--- Given entries Enclosed Below ---
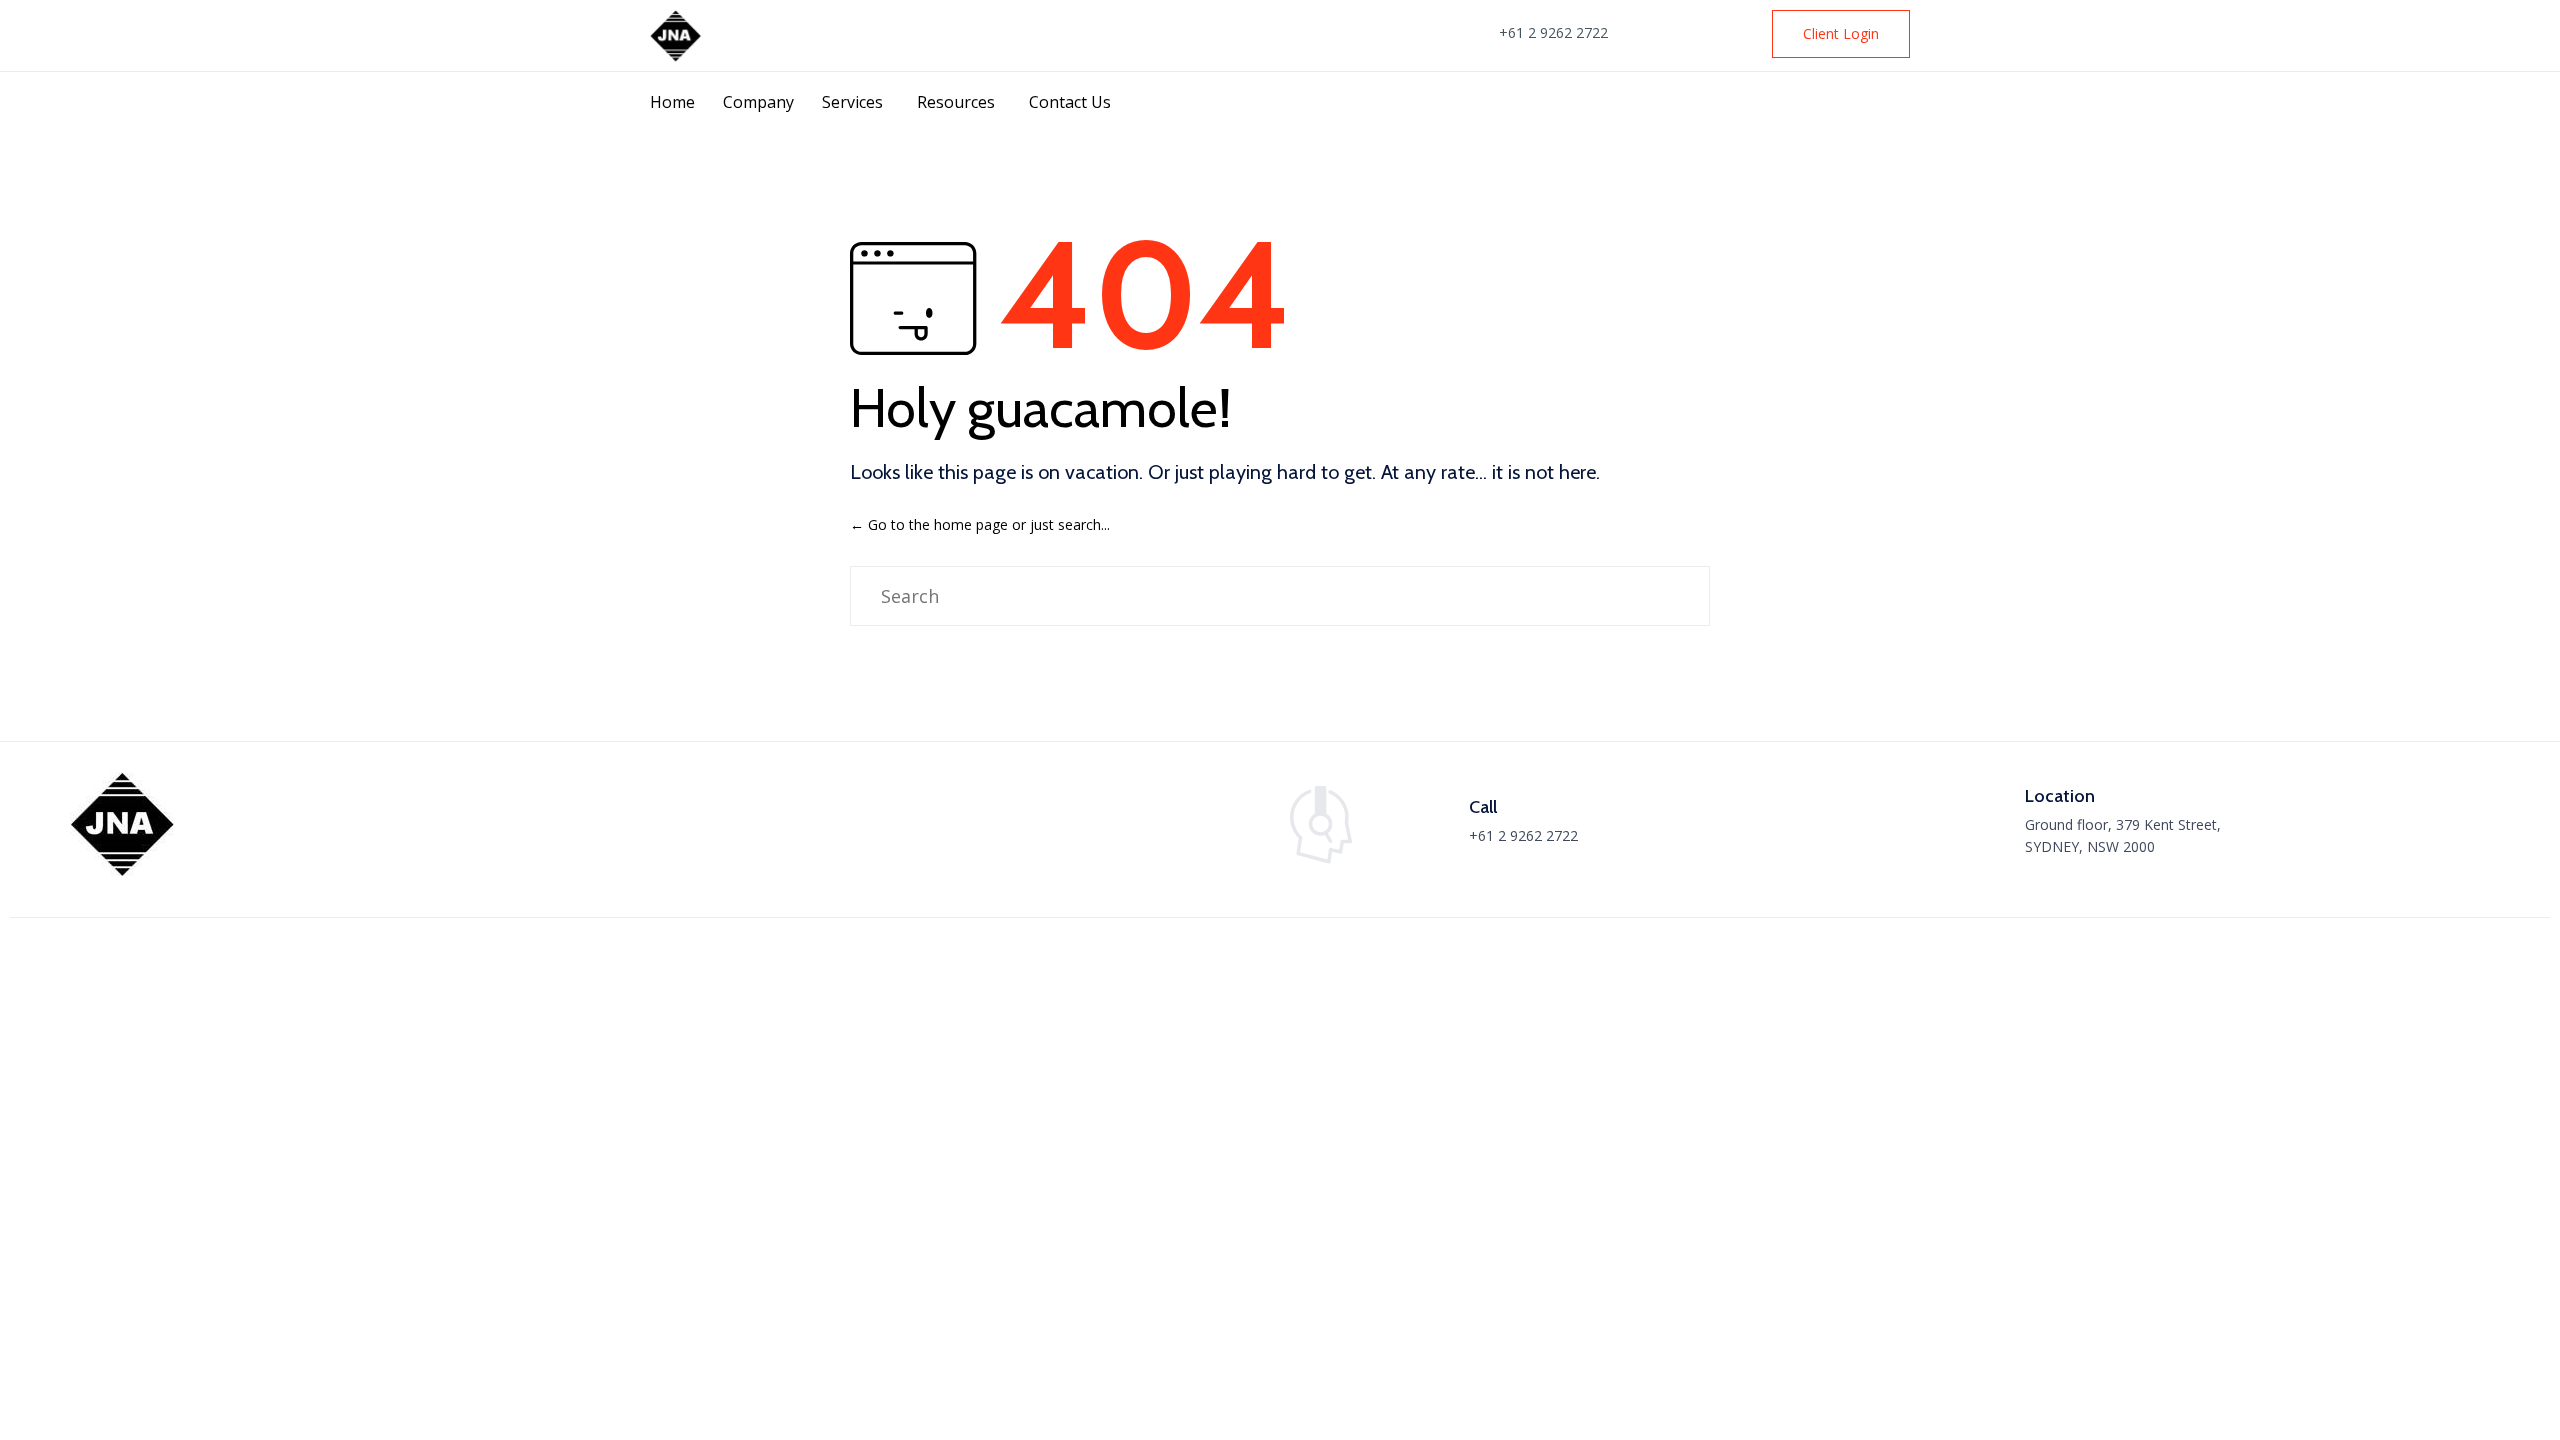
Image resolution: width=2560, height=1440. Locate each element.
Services (852, 102)
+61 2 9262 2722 (1553, 33)
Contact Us (1070, 102)
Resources (956, 102)
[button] (1841, 34)
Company (758, 102)
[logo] (123, 871)
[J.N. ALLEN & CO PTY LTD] (676, 36)
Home (672, 102)
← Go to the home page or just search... (980, 524)
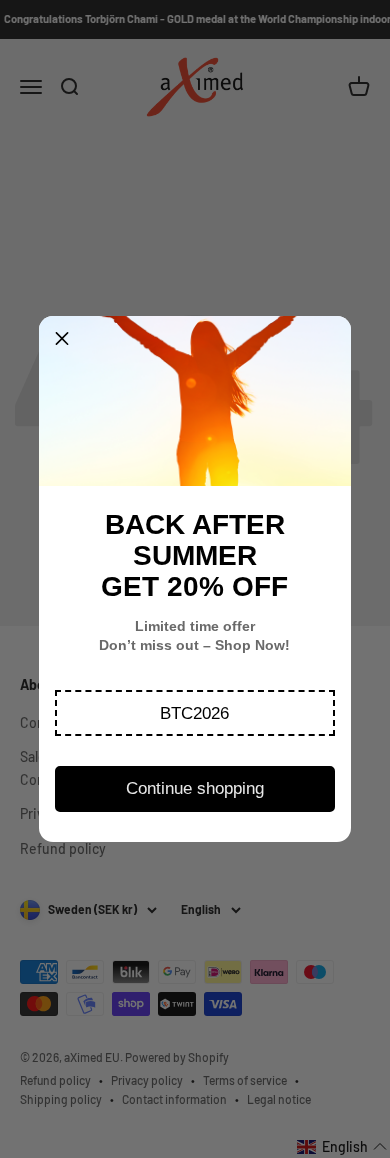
--- End of Enclosed Given entries ---
What you need to do
Print exactly, and print only, the lines from the line with "Services (852, 102)" through the last line of the entries, both ends included. No pictures belong in the result.

Task output
Services (852, 102)
+61 2 9262 2722 (1553, 33)
Contact Us (1070, 102)
Resources (956, 102)
[button] (1841, 34)
Company (758, 102)
[logo] (123, 871)
[J.N. ALLEN & CO PTY LTD] (676, 36)
Home (672, 102)
← Go to the home page or just search... (980, 524)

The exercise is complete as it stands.